Some students at a few U.S. universities blamed Israel this week for the Hamas militants' attack on the Jewish state, drawing a sharp rebuke from academic leaders at the schools as well as from prominent alumni and potential employers.
The debate touched off at Harvard University, the alma mater of eight former U.S. presidents and perhaps the most politically influential school in the country.
A coalition of 34 Harvard student organizations said they "hold the Israeli regime entirely responsible for all unfolding violence" following decades of occupation of Gaza. They called Israel an "apartheid regime" and said it was "the only one to blame" for the war.
The statement drew the ire of prominent Harvard alumni, university President Claudine Gay, and 15 deans at the school.
In a statement, Gay and the Harvard academics said they were "heartbroken by the death and destruction unleashed by the attack by Hamas that targeted citizens in Israel this weekend."
She added, "While our students have the right to speak for themselves, no student group — not even 30 student groups — speaks for Harvard University or its leadership group."

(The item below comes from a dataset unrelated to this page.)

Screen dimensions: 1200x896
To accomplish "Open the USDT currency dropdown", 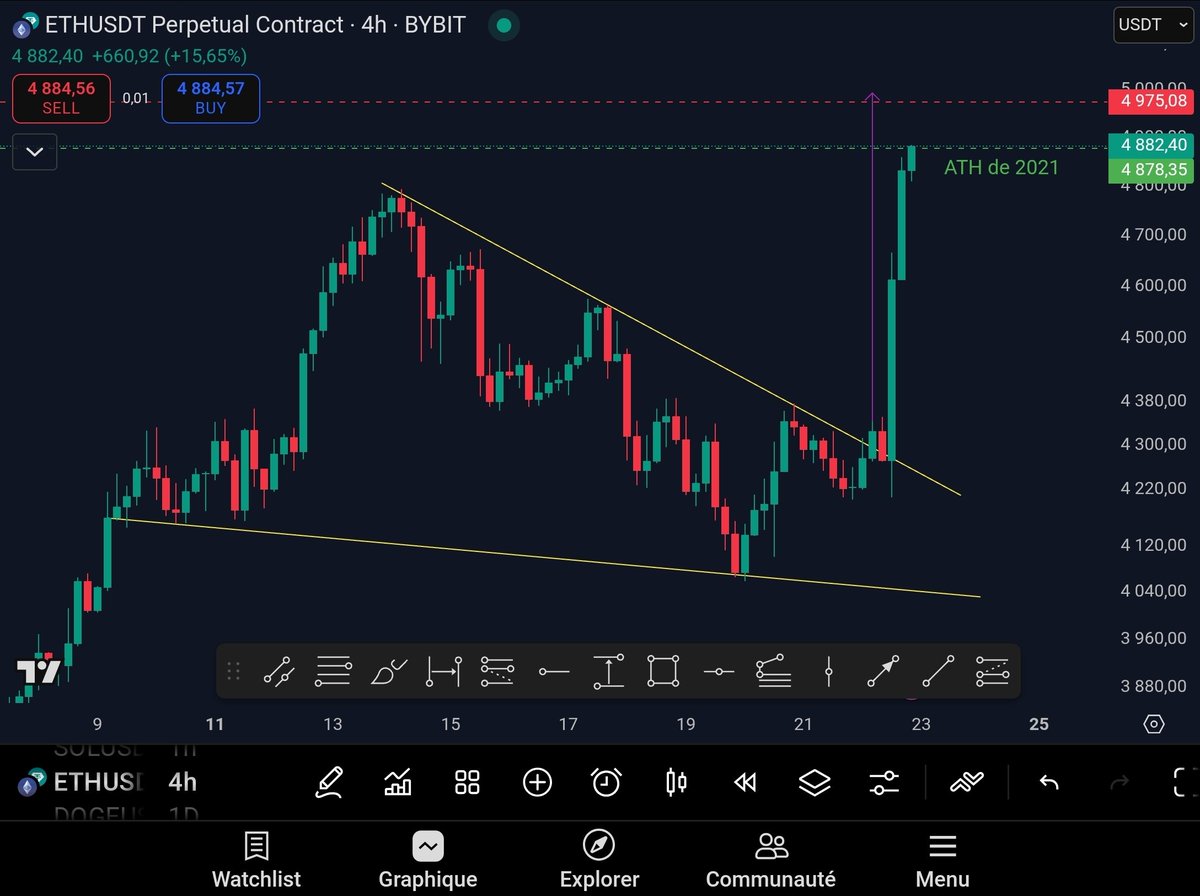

A Harvard graduate, billionaire hedge fund chief executive Bill Ackman, and several other business leaders demanded that Harvard release the names of students whose organizations signed on to the letter supporting Hamas, although some students subsequently distanced themselves from the anti-Israel statement.
"One should not be able to hide behind a corporate shield when issuing statements supporting the actions of terrorists," Ackman said in a post on X, formerly known as Twitter.
"I would like to know so I know never to hire these people," Jonathan Neman, CEO of the restaurant chain Sweetgreen, said on X.
One prominent New York law firm rescinded a lucrative job offer to Ryna Workman, president of New York University's Student Bar Association, who wrote in the group's newsletter that "Israel bears full responsibility for this tremendous loss of life."
Columbia University in New York City closed its campus to the public on Thursday ahead of a planned protest against the Israeli bombing attacks on Hamas-controlled Gaza. A 24-year-old Israeli student who was hanging flyers was beaten on Wednesday in front of a library on campus, one of several attacks in New York this week related to the Israel-Hamas war that police were treating as possible bias incidents.
At The George Washington University in Washington, a group of about 50 students held a vigil for Palestinian "martyrs." One organizer contended that the Hamas attacks on Israel were "not unprovoked."
There have been scattered other pro-Hamas protests in the U.S. this week, but President Joe Biden and a wide range of government officials and corporate leaders have assailed the Hamas attacks and voiced unstinting support for Israel.